I doubt our performance is as good as more widely used and likely better optimized frameworks like React and Mercury. But the thing that has struck me about all of this work is how easy and natural it has been. With only a small amount of effort, we’ve been able to leverage existing tools, from Incremental to Async to virtual-dom, to write highly responsive applications in a simple and natural style, and one that fits naturally within our existing OCaml libraries and tools.
Another interesting question is how this all relates to the use of FRP for UIs. I’ve written a bit about the difference between FRP and SAC, but the short version is that FRP is more about modeling temporal processes, and SAC is purely about optimization.

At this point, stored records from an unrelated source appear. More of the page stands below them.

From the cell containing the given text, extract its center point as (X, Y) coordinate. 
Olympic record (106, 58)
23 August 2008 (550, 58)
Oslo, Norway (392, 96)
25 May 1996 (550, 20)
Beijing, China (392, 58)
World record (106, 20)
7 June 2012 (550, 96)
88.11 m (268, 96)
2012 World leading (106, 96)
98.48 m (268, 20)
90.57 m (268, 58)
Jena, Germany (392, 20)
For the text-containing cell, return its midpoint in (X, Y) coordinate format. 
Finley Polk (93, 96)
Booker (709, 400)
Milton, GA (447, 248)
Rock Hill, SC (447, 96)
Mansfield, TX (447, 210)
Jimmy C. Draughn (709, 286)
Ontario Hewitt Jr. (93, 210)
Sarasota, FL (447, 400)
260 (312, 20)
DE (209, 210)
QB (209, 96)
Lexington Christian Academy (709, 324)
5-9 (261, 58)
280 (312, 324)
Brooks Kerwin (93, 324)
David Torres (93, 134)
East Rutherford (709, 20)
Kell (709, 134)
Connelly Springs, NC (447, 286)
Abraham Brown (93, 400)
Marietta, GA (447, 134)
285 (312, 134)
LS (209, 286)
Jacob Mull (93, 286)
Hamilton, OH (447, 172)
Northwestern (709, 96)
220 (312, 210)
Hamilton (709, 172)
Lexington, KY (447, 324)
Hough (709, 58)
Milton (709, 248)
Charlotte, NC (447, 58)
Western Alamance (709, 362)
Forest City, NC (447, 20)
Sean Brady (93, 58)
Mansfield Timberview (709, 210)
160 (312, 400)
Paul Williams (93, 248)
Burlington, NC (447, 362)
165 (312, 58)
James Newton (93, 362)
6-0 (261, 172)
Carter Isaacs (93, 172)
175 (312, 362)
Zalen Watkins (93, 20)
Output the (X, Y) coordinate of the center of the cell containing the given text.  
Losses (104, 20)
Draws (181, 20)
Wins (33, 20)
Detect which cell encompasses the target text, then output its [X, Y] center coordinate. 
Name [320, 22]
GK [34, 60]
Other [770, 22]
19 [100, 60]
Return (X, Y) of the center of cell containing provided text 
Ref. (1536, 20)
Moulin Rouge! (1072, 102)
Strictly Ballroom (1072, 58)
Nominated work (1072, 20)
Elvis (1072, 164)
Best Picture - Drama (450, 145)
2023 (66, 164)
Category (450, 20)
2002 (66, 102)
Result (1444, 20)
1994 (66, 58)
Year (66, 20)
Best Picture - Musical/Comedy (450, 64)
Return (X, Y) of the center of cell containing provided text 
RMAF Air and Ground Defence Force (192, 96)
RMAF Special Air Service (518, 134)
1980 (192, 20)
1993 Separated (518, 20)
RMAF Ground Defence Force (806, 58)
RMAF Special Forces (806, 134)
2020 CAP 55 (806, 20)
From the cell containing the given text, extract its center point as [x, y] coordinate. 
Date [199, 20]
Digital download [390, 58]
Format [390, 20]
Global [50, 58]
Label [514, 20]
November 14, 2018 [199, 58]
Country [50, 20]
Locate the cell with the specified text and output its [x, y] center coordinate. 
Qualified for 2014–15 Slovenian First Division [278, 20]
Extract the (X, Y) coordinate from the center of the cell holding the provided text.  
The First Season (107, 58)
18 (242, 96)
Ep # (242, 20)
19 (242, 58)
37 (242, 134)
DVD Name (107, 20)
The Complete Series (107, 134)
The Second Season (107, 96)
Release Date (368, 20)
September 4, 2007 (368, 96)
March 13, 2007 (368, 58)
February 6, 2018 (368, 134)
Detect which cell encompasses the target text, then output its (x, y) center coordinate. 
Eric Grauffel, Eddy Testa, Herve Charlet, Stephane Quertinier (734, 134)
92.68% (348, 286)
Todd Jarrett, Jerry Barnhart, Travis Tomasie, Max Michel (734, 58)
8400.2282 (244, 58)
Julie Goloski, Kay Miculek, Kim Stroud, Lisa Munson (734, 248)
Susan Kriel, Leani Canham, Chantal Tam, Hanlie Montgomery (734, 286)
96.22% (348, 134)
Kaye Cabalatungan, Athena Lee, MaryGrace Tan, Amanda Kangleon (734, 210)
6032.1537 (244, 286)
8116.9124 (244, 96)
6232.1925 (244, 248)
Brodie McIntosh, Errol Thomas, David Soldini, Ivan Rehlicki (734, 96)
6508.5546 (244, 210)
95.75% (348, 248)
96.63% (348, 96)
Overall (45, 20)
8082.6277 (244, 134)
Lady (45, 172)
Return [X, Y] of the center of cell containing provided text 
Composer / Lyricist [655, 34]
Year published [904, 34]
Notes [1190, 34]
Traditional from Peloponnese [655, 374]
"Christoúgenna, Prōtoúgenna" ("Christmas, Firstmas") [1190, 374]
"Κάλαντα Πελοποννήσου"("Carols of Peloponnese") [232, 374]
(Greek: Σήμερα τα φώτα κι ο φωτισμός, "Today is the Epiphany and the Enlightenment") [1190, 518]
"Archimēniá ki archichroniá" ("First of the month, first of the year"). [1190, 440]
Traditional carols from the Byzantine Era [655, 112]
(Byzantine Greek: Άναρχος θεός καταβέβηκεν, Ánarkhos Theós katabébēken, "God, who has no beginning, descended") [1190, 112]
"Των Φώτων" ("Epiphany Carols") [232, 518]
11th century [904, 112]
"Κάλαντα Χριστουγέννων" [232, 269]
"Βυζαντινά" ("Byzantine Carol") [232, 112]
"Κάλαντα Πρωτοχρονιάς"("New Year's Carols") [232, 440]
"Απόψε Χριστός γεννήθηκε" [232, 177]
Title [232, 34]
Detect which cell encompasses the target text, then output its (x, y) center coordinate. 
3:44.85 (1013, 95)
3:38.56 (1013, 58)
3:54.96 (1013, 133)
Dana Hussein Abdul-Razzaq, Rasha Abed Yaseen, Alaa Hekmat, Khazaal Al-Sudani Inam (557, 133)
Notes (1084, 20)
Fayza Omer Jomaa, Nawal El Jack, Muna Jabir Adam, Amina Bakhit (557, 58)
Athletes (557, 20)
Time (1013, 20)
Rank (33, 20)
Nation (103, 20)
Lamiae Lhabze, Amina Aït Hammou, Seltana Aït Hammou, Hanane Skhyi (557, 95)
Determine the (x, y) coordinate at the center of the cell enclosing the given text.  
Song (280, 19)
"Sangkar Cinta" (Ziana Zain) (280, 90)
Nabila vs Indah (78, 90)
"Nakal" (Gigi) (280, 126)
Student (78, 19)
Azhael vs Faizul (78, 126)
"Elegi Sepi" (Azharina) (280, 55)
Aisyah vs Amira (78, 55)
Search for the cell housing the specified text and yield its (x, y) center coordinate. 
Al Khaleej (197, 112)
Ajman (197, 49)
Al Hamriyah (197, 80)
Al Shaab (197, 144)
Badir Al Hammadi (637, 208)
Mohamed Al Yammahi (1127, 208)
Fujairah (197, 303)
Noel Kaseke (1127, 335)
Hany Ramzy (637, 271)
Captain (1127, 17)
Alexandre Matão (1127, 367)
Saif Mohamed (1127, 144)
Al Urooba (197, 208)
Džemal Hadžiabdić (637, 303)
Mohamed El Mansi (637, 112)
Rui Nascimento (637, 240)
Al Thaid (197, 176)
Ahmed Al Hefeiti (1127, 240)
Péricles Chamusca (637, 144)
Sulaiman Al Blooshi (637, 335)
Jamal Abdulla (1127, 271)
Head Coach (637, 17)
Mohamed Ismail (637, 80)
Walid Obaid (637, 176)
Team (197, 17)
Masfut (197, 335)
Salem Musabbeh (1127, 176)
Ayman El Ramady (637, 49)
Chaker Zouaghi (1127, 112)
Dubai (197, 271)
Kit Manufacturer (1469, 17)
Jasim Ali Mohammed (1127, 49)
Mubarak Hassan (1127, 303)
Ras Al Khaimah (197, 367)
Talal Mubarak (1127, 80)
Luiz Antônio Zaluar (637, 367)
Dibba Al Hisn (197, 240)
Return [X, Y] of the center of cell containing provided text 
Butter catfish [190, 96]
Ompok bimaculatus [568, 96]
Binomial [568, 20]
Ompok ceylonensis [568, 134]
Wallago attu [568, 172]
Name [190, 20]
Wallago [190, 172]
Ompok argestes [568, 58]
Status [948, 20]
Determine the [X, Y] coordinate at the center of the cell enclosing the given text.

For my perspective, SAC fits more cleanly into the goal of simply rendering virtual-dom, and I can’t see as much value in having time-oriented operations as a first-class construct. And the fact that SAC is focused purely on optimization allows it to do a better job of that. In particular, the dynamism of operations like bind makes it possible to precisely control the dependency structure of the system, and do things like quiesce parts of the UI that are not in view. This is harder to do in an FRP system without introducing memory leaks.
All of which makes me think that self adjusting computation is a useful idiom for UI programming, and perhaps one that should be adopted more widely.